I read these on ubertwitter on my blackberry. I was traveling between meetings most of the day and monitoring news on Twitter and email alerts. News junkies have so many options for consumption. Long gone are the days when the only choices were C-SPAN, CNN, the morning papers or tips from colleagues.

Which got me thinking about a conversation I had earlier in the day about who’s producing news.  Several recent studies have tried to define the evolving and dynamic nature of news generation and dissemination. Bloggers and microbloggers have added a valuable voice to news reporting. And Web 2.0 has indisputably redefined the channels of news dissemination.
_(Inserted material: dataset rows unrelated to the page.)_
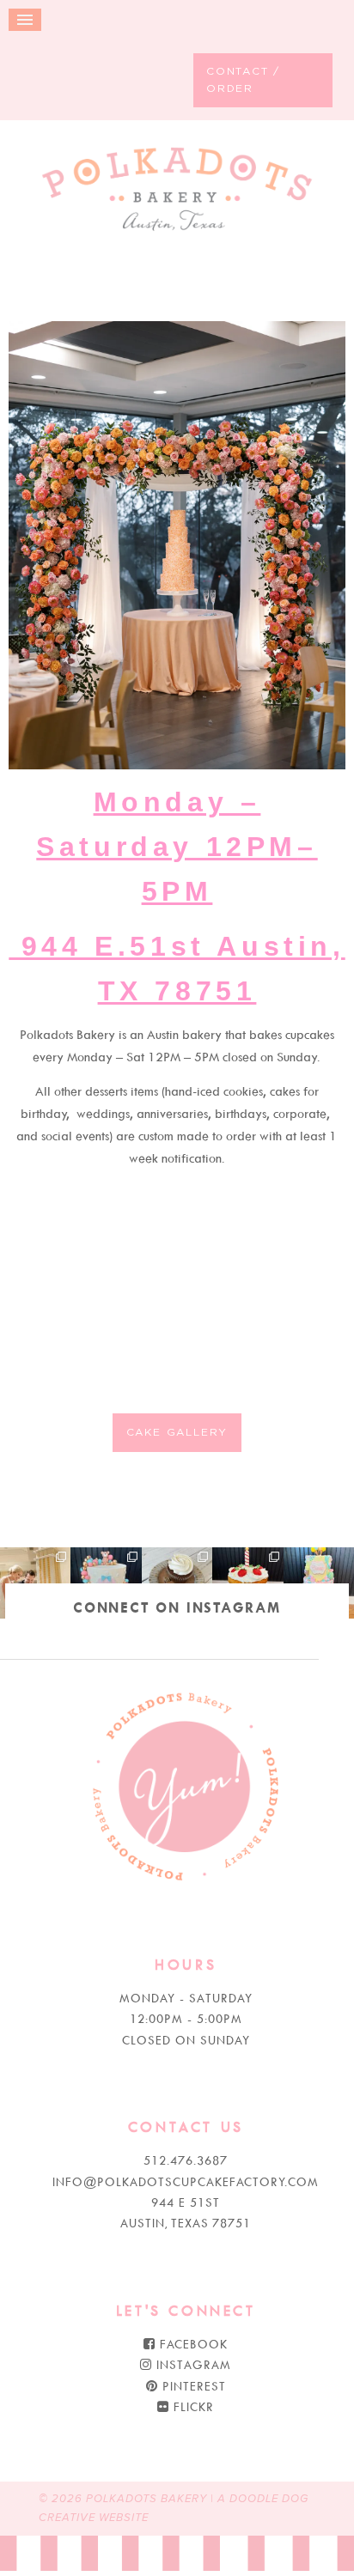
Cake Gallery (177, 1432)
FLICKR (191, 2406)
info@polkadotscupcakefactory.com (185, 2181)
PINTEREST (192, 2386)
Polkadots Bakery (177, 193)
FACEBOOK (192, 2343)
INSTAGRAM (191, 2364)
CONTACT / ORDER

Cision and GW research finds that journalists are turning to blogs and social media sites as primary sources in greater numbers. The Pew Research Center’s Project for Excellence in Journalism concludes that the majority of news is still generated primarily by traditional media, especially newspapers.

As the Pew researchers aptly note, the questions and answers about the news ecosystem are a moving target. What remains consistent in mainstream and social media are the values and variables of news reporting. Accuracy. Timeliness. Trustworthiness. Authority. Clarity. The sum total of which establishes the credibility of the source regardless of its channel. Social media and mobile devices have exacted “convenience” as an essential element in the credibility equation.

While some may argue that social media are degrading the public’s ability to be a discerning news consumer, I disagree. Consumers may appear fickle, but they are in essence demanding quality. Deliver accurate, timely and interesting news. If they don’t trust the source, they won’t read its blog, online news, tweets, etc.

Two conclusions. The source matters first, and he or she will need to find readers on multiple channels. More critically, PR professionals need to adopt social media channels into their plans. Having a presence is no longer optional.